Work request: A precise reproduction of every record below is needed, minus the pictures.
=== Section Start ===
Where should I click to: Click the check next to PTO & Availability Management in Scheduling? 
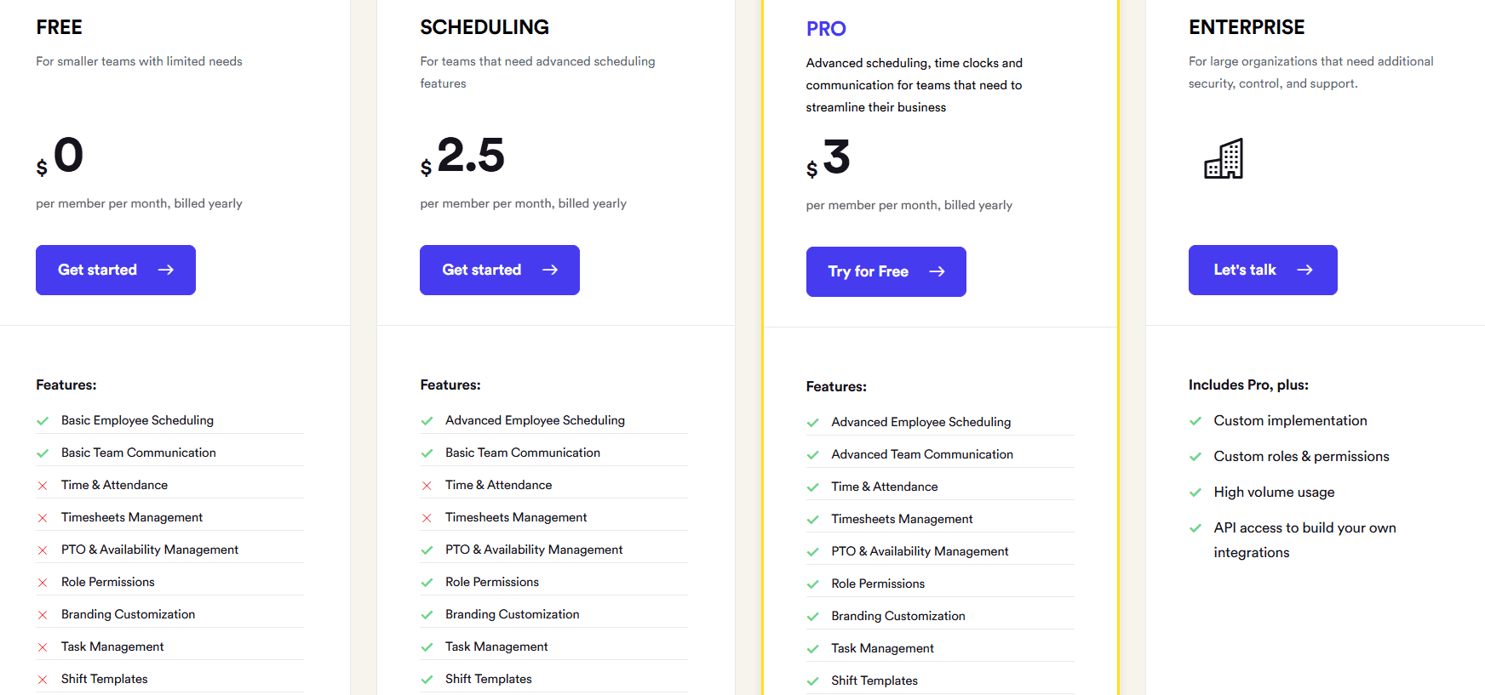tap(427, 550)
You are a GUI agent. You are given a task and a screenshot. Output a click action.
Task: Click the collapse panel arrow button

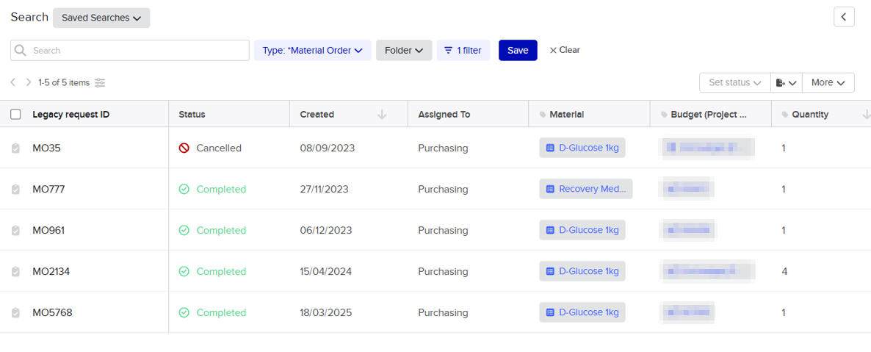point(844,17)
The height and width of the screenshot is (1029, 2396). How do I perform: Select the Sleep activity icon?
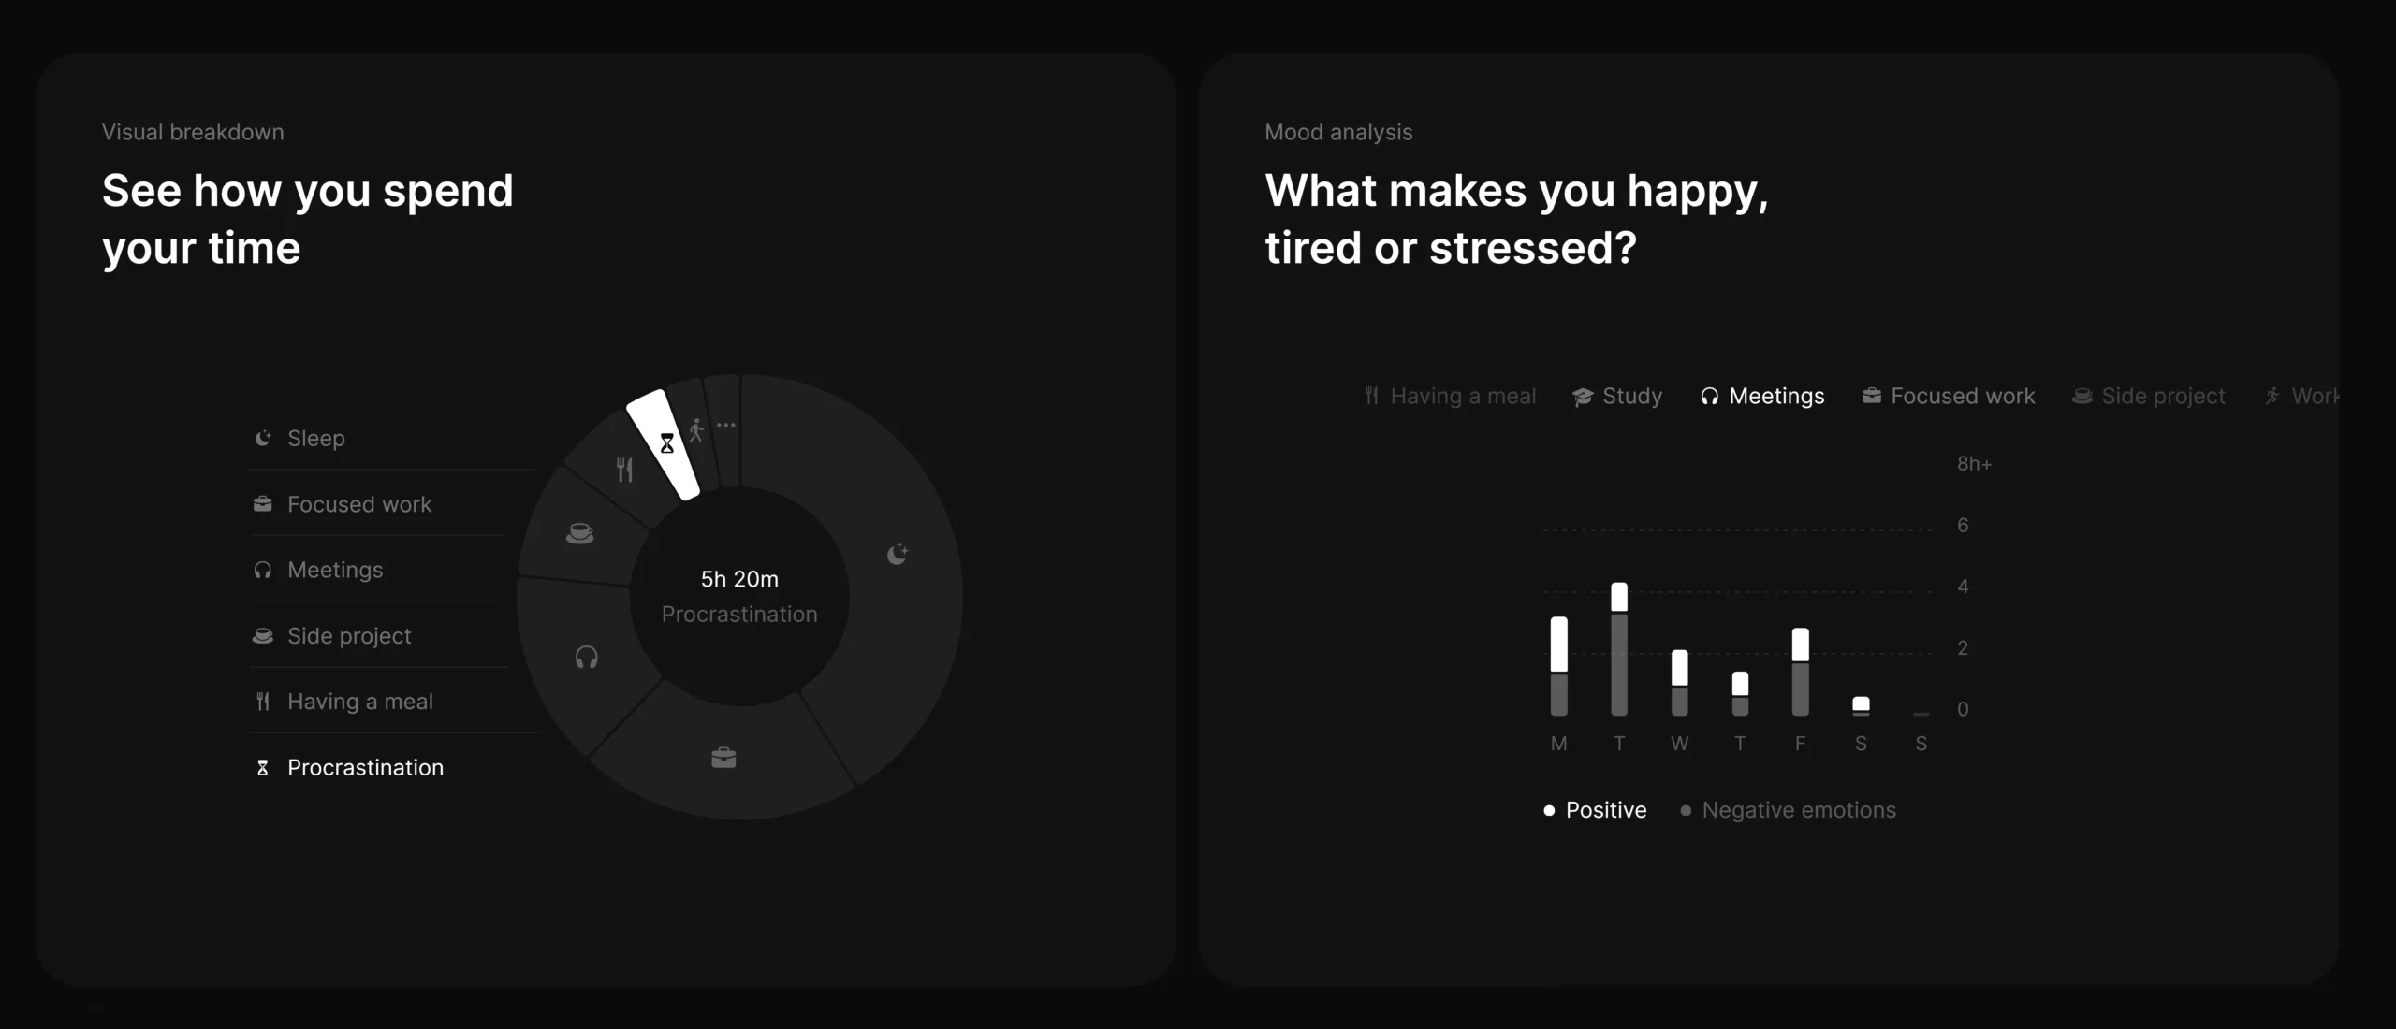click(x=263, y=438)
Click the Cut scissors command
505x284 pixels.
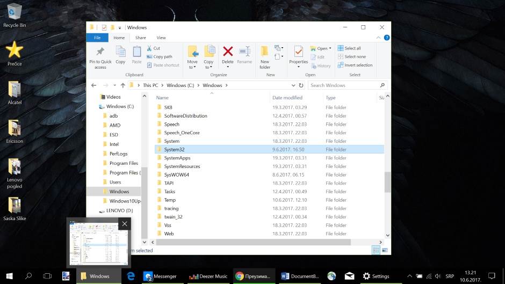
=== Section End ===
Output for this task:
Where should I click to: Click the check next to PTO & Availability Management in Scheduling? 
tap(427, 550)
You are a GUI agent. You are given a task and a screenshot. Output a click action.
Task: Click the collapse panel arrow button

point(844,17)
The height and width of the screenshot is (1029, 2396). How do I perform: Select the Sleep activity icon?
click(x=263, y=438)
Click the Cut scissors command
505x284 pixels.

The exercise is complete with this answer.